4.8 KiB
EPD Correctness Test
This test verifies that EPD (Encoder-Prefill-Decode) disaggregation produces identical outputs to a baseline single instance.
What It Tests
- Baseline: Single vLLM instance serving a multimodal model
- EPD (1E+1PD): 1 Encoder + 1 Prefill-Decode instance
- Baseline (1P+1D): 1 Prefill + 1 Decode instance
- EPD (1E+1P+1D): 1 Encoder + 1 Prefill + 1 Decode instance
The test ensures that disaggregated encoding produces identical outputs to the baseline.
Note that currently PD disaggregation set up may give slightly different results from a single instance.
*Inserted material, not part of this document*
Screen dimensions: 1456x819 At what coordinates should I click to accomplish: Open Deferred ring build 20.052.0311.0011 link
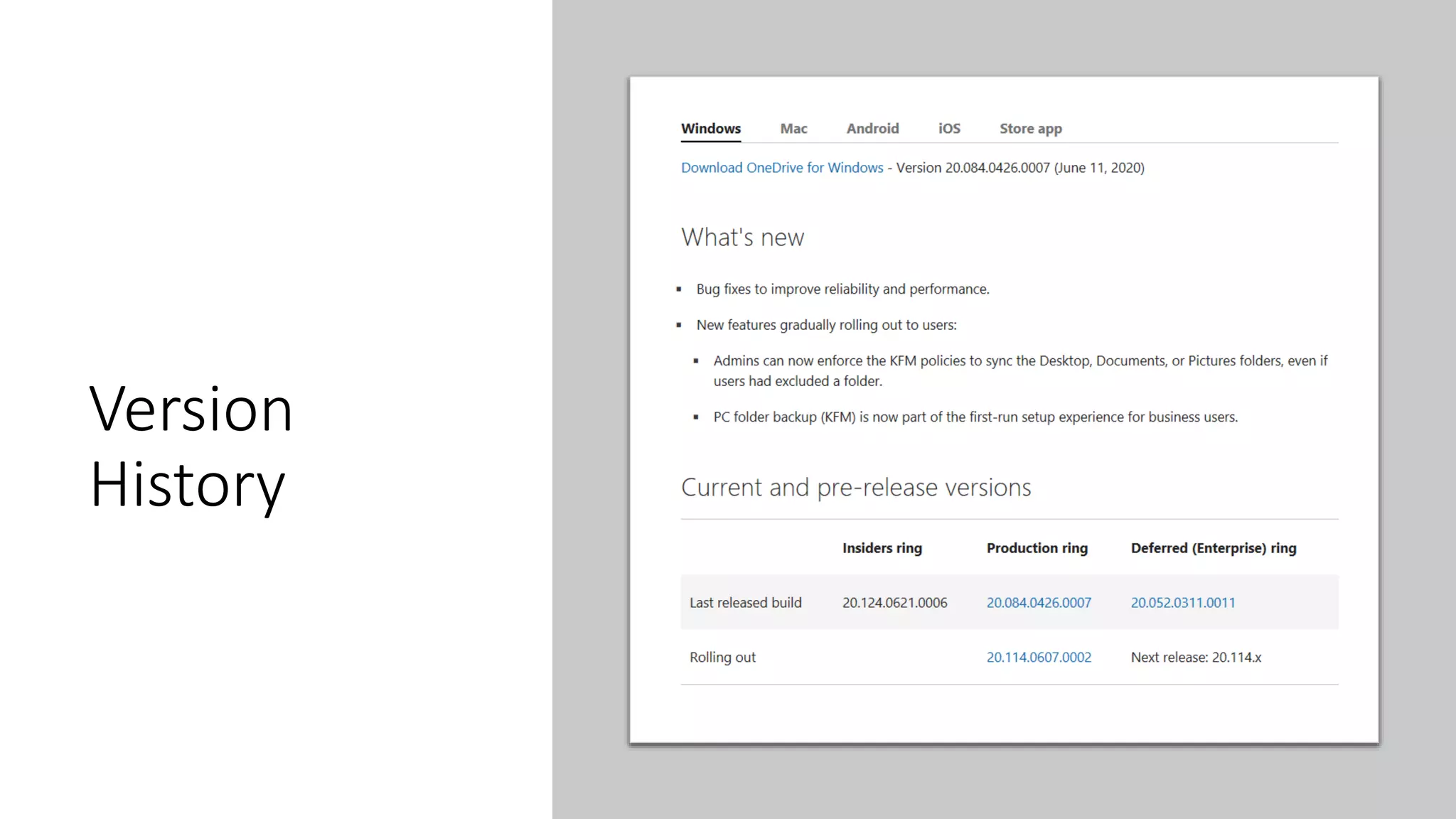click(1183, 603)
Therefore, we need the result from 1P+1D as the baseline for 1E+1P+1D
Please refer to Disaggregated Encoder Feature for the detailed explanation for the EPD features.
Files
run_epd_correctness_test.sh- Main test script (starts all instances and runs tests)test_epd_correctness.py- Python test script (compares outputs)
Usage
Multimodal Prompts (Default)
cd vllm
./tests/v1/ec_connector/integration/run_epd_correctness_test.sh
This runs the test with actual multimodal (image) prompts.
Text-Only Prompts
cd vllm
USE_MM_PROMPTS=0 ./tests/v1/ec_connector/integration/run_epd_correctness_test.sh
This runs a quick test with text-only prompts to verify the setup works.
Custom Configuration
# Use specific GPUs
GPU_E=0 GPU_PD=1 GPU_P=1 GPU_D=2 bash ./tests/v1/ec_connector/integration/run_epd_correctness_test.sh
# Use specific ports
ENDPOINT_PORT=10001 bash ./tests/v1/ec_connector/integration/run_epd_correctness_test.sh
# Use specific model
MODEL="Qwen/Qwen2.5-VL-3B-Instruct" bash ./tests/v1/ec_connector/integration/run_epd_correctness_test.sh
# Use specific storage path
EC_SHARED_STORAGE_PATH="/tmp/my_ec_cache" bash ./tests/v1/ec_connector/integration/run_epd_correctness_test.sh
How It Works
Step 1: Baseline
- Start single vLLM instance on GPU
- Run test prompts (multimodal or text-only)
- Save outputs to
.vllm_epd_baseline.txt - Shutdown instance
Step 2: EPD (1E + 1PD)
- Clear encoder cache storage
- Start instances and proxy
- Run same test prompts
- Assert outputs match baseline exactly
- Shutdown instances
Step 3: EPD (1E + 1P + 1D)
- Clear encoder cache storage
- Start instances and proxy
- Run same test prompts
- Assert outputs match baseline exactly
- Shutdown instances
Test Scenarios
Multimodal Prompts (--use_mm_prompts)
Tests encoder cache transfer:
- Single image query
- Multiple images in one request
- Mixed image and text
- Image with detailed questions
Text-Only Prompts (default)
Quick sanity check:
- Simple text queries
- Text-only explanations
- Verifies proxy routing works
Expected Behavior
✅ Test Passes When
- All disagg outputs match baseline outputs exactly
- No errors during instance startup
- Encoder cache is properly saved and loaded
- Proxy correctly routes requests
❌ Test Fails When
- Outputs differ between baseline and disagg
- Server startup fails
- Encoder cache not found (should fall back to local execution)
- Proxy routing errors
Notes
- The test uses deterministic generation (
temperature=0.0,seed=42) - Encoder cache should enable exact output reproduction
- Test cleans up all instances and cache files after completion
- Safe to run multiple times (idempotent)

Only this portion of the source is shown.